Replace the example lists with your actual data to get your evaluation results. This will give you a comprehensive understanding of your model's performance in terms of precision, recall, and F1-score for each class. Additionally, we have provided example analysis code for each RQ result
python ./result/RQ2/DLAP/result.py
which you can use as a model for your evaluation analysis.
We have structured our results around three research questions (RQs) focusing on different comparisons. Here's a brief summary of each:
-RQ1: This involves comparing the performance of the three deep learning (DL) models that you have currently trained. You can analyze which model performs best based on your chosen metrics.

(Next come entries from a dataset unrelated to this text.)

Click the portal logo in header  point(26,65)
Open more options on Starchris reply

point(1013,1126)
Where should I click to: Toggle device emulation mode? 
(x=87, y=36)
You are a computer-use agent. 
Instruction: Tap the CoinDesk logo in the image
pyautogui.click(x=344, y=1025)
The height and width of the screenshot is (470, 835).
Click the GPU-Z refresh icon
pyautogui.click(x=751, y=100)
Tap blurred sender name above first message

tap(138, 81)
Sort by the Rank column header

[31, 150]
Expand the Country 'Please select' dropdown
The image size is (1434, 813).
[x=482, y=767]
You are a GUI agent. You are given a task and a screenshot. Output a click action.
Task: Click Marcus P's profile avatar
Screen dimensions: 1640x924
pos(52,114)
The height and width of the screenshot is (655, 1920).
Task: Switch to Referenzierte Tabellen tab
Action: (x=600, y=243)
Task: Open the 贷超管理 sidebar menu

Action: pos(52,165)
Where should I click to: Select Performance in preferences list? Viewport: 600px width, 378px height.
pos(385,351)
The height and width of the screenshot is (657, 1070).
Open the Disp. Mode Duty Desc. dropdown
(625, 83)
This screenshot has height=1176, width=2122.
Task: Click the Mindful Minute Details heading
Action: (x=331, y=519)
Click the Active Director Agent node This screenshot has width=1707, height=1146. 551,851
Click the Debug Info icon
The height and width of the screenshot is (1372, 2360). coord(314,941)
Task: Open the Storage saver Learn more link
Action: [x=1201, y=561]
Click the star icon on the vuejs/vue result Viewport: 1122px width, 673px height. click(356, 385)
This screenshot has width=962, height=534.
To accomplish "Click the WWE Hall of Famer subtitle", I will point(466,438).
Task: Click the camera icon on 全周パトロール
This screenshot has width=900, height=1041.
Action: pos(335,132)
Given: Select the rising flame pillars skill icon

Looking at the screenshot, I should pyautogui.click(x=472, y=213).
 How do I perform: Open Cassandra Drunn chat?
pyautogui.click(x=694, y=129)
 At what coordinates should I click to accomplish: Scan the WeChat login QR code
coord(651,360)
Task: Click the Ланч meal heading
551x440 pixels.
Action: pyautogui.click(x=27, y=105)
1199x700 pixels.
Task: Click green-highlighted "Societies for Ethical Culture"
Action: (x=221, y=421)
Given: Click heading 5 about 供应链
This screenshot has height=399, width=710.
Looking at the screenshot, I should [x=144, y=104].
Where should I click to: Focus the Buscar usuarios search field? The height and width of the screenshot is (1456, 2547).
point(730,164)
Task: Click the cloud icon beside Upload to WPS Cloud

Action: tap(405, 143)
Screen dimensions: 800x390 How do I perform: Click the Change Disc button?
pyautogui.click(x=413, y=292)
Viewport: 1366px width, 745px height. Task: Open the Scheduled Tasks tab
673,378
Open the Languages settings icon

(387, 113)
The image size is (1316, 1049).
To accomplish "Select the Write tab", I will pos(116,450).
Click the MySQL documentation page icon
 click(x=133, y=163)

-RQ2: This focuses on comparing the results from your paper against four baseline models. This analysis will help determine how your models stack up against established benchmarks.
-RQ3: This compares your models with the results obtained using LoRA (Low-Rank Adaptation) fine-tuning techniques. This will help assess the impact and effectiveness of LoRA fine-tuning in your specific context.
For each RQ, you can use the example analysis code provided to conduct a detailed evaluation. This will allow you to understand the strengths and weaknesses of each approach and draw meaningful conclusions from your research.